BRIEF:
Start with the line that holds "Image resolution: width=1200". Please copy it and each remaining line below exactly, leaving pictures out.

PROVIDED DATA:
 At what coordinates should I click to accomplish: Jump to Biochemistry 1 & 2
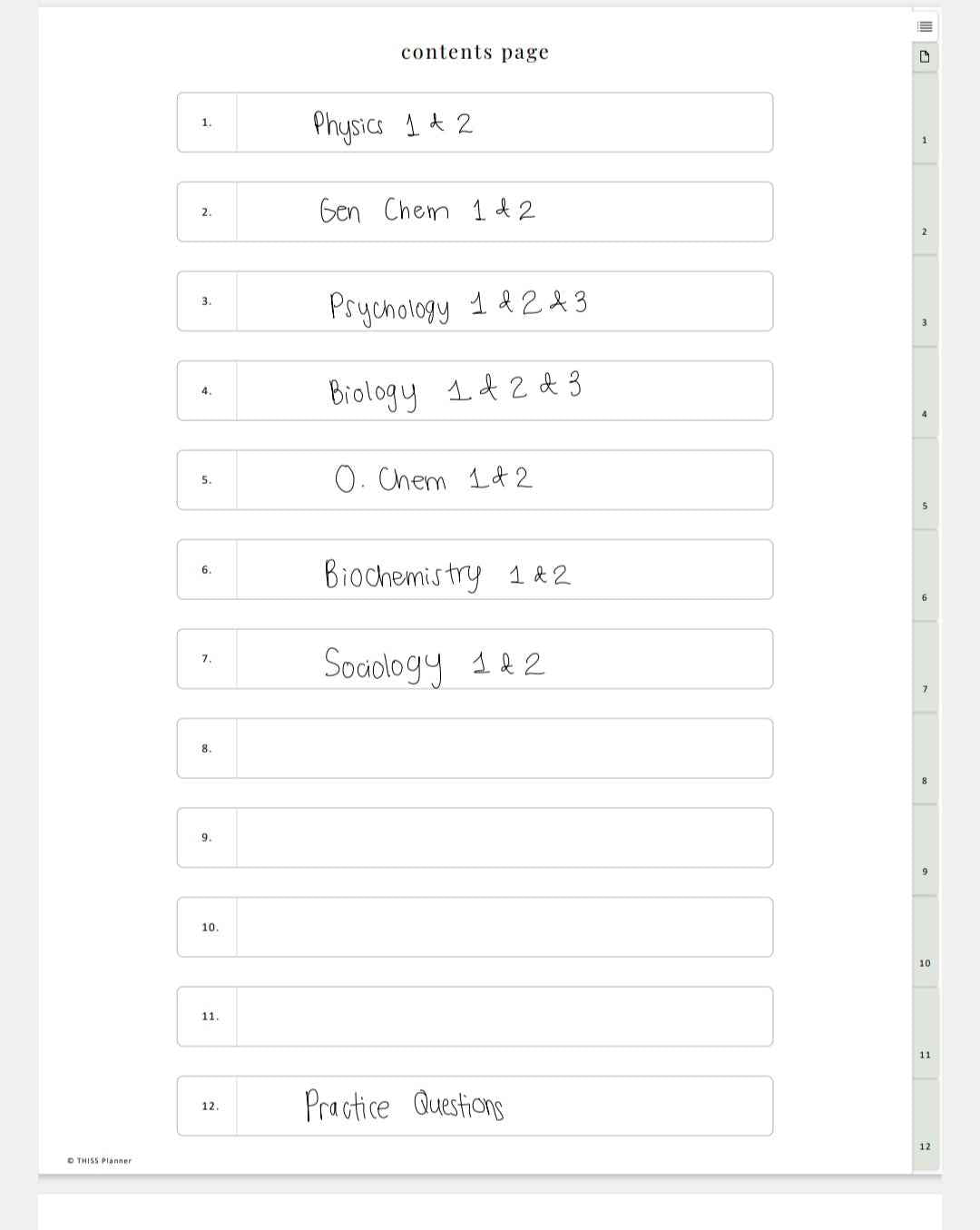(x=504, y=570)
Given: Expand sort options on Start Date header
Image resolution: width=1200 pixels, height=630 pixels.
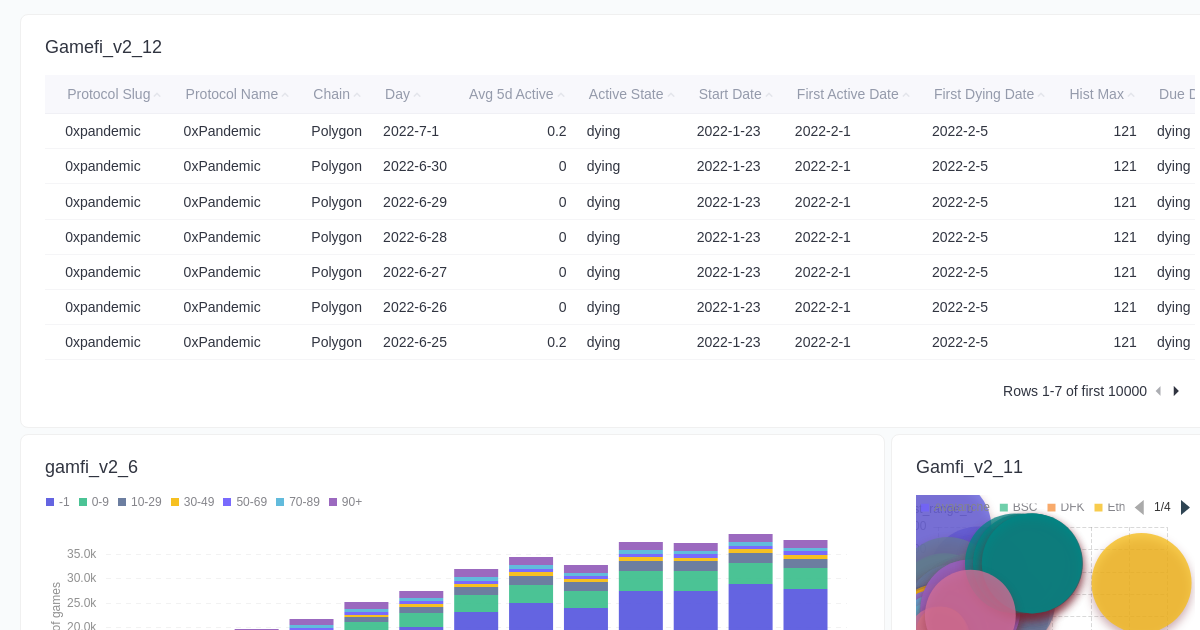Looking at the screenshot, I should tap(769, 94).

RESPONSE TO THIS TASK:
Image resolution: width=1200 pixels, height=630 pixels.
Looking at the screenshot, I should tap(769, 94).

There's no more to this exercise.